Com a popularização da Inteligência Artificial (IA) e a automação de tarefas rotineiras, muitos profissionais se perguntam quais habilidades continuarão sendo valorizadas pelo mercado de trabalho nos próximos anos. Entre elas, uma segue firme em 2026: o domínio de ferramentas como Word e Excel.

Embora a IA seja capaz de auxiliar na criação de textos, planilhas e relatórios, o conhecimento do pacote Office permanece essencial para garantir a qualidade, a segurança e a confiabilidade das informações produzidas. Para o docente de Tecnologia da Informação do Senac Cachoeira do Sul, Guilherme Tollens Carvalho, a tecnologia deve ser encarada como uma aliada da produtividade, e não como substituta das competências humanas. “A IA está alterando a maneira com que utilizamos essas ferramentas, mas não está reduzindo sua relevância.
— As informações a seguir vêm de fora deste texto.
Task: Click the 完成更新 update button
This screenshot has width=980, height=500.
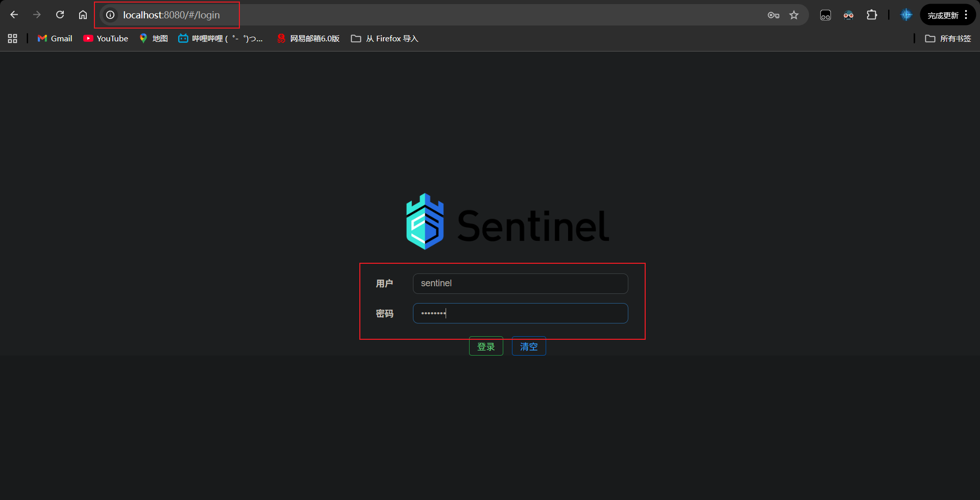Action: (942, 15)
Ela deve ser encarada mais como uma assistente de produtividade do que como uma substituta”, afirma.

Segundo o especialista, a manipulação e a criação de documentos estão diretamente ligadas aos processos corporativos e, por isso, exigem supervisão humana. Entre os riscos do uso indiscriminado da IA estão a geração de informações inconsistentes e possíveis falhas de segurança relacionadas ao tratamento de dados confidenciais.

Muito além do básico

Para os recrutadores, não basta apenas conhecer superficialmente os programas. O diferencial está na capacidade de utilizar recursos mais avançados para organizar informações, analisar dados e produzir documentos profissionais. No Excel, conhecimentos como tabelas dinâmicas, gráficos, funções condicionais, PROCV, PROCX, validação de dados e formatação condicional costumam chamar a atenção dos empregadores. Já no Word, destacam-se competências relacionadas à formatação adequada de textos, utilização de estilos, sumário automático, mala direta e exportação correta de documentos.
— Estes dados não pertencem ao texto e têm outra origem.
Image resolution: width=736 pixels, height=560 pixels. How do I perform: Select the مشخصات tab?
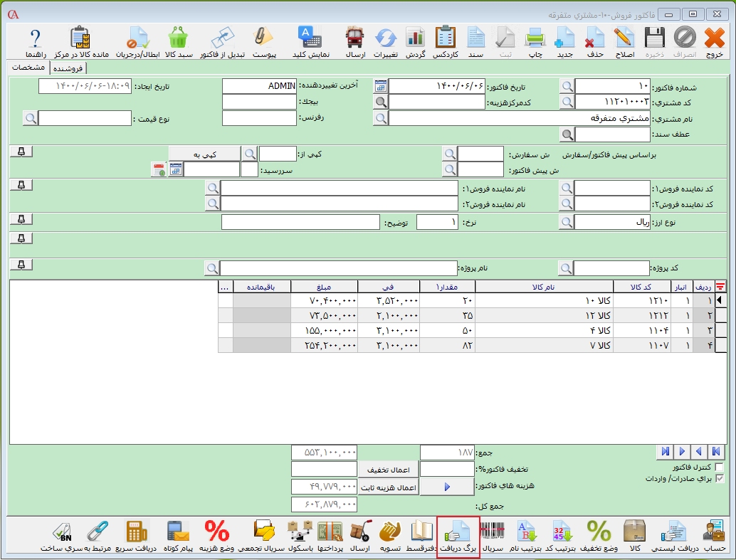coord(28,67)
De acordo com Tollens, a diferença entre quem conhece apenas o básico e quem domina as ferramentas é facilmente percebida no ambiente corporativo. “É perceptível a diferença de uma planilha desenvolvida por uma pessoa que domina a ferramenta, desde a disposição das informações até as fórmulas e funções utilizadas”, explica.

Outro desafio observado pelo docente é que a familiaridade dos jovens com redes sociais nem sempre se traduz em conhecimento de ferramentas corporativas. “Muitas vezes eles lidam muito bem com aplicativos de redes sociais, mas encontram dificuldades quando precisam desenvolver uma apresentação básica ou estruturar um documento profissional”, observa o docente.

Conhecimento que amplia oportunidades

Além de contribuir para a produtividade e a organização das empresas, o domínio de Word e Excel pode influenciar diretamente a tomada de decisões. Isso porque as planilhas permitem a análise e a auditoria de dados, oferecendo mais transparência e confiabilidade às informações utilizadas pelas organizações.

Nesse cenário, o profissional que domina essas ferramentas também passa a desempenhar um papel estratégico no uso da Inteligência Artificial. Cabe a ele definir os parâmetros corretos para a geração de conteúdos, além de revisar e validar os resultados apresentados pela tecnologia.

Para quem deseja desenvolver essas competências e fortalecer o currículo, Tollens recomenda investir em cursos práticos e manter uma rotina constante de aprendizado. “Existem excelentes oportunidades de aprendizagem, seja por meio de cursos livres ou de conteúdos disponíveis na internet. Mas o principal fator continua sendo a vontade de aprender”, conclui.